A Fast-response temperature sensor is included in the portable lab kits. This sensor will be used to upgrade the Tripodded Portable In Situ Precipitation Station (TriPIPS) deployed at ACRE. This station can be operated remotely by the instructor or by students to record data at specific intervals during weather events. The TriPIPS is a complete surface weather station mounted on a tripod that collects continuous information about temperature, relative humidity, pressure, and wind speed and direction. According to Dawson, "these are all typical measurements that are common to most surface weather stations, but the TriPIPS has an additional specialized instrument, called a disdrometer that measures the number, sizes, and fall speeds of any precipitation particles that fall through its sensing area (i.e. raindrops, snowflakes, hailstones, and so on). Coupled with the other weather information, this instrument yields important information about how precipitation changes its intensity, type, and size distribution (the range of sizes of the particles falling at any given time). Students in EAPS can use data from this instrument for research and class projects and gain hands-on experience with collecting and analyzing meteorological data, along with new insights into precipitation processes."
The TriPIPS was built using funds from a previous Instructional Innovation grant awarded in 2017. In this new instructional equipment grant, the station will be augmented with an additional temperature sensor that responds better to rapid temperature changes than the existing sensor Such rapid temperature changes can happen when strong cold fronts or gust fronts from thunderstorms pass over the station. Among other benefits, by comparing the temperature trends from the original "slow-response" and the new "fast-response" temperature sensors for various weather events, students will gain valuable insight into how measurements depend not only on the actual weather, but also the nature of the sensor making the measurement.
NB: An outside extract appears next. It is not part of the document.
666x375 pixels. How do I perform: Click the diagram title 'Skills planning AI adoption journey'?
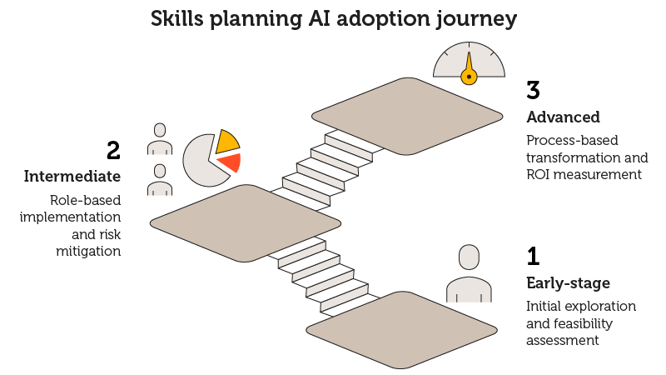(x=333, y=19)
Tanamachi says that the Kestrel handheld weather meters will be used in many of the courses that she teaches including atmospheric observations and measurements (EAPS 22700) and the severe storms field work course (EAPS 59100) that she co-teaches with Dawson.
“Research shows that experiential learning is highly beneficial for students because the level of cognitive engagement (brain activity and memory formation) is higher,” says Tanamachi. “Think about sports - when you dribble a basketball, it's a very different experience than watching someone do it on television or computing the trajectory of a ball on paper. You feel the weight of the ball, its shape, and its elasticity, and you take all of those variables into account when coordinating your muscles to shoot a basket. Lab-based science is similar - you learn specific skills and concepts through hands-on activity.”
With this grant, hands on lab learning will allow students studying atmospheric make steady small steps toward their giant leap into a career in atmospheric science.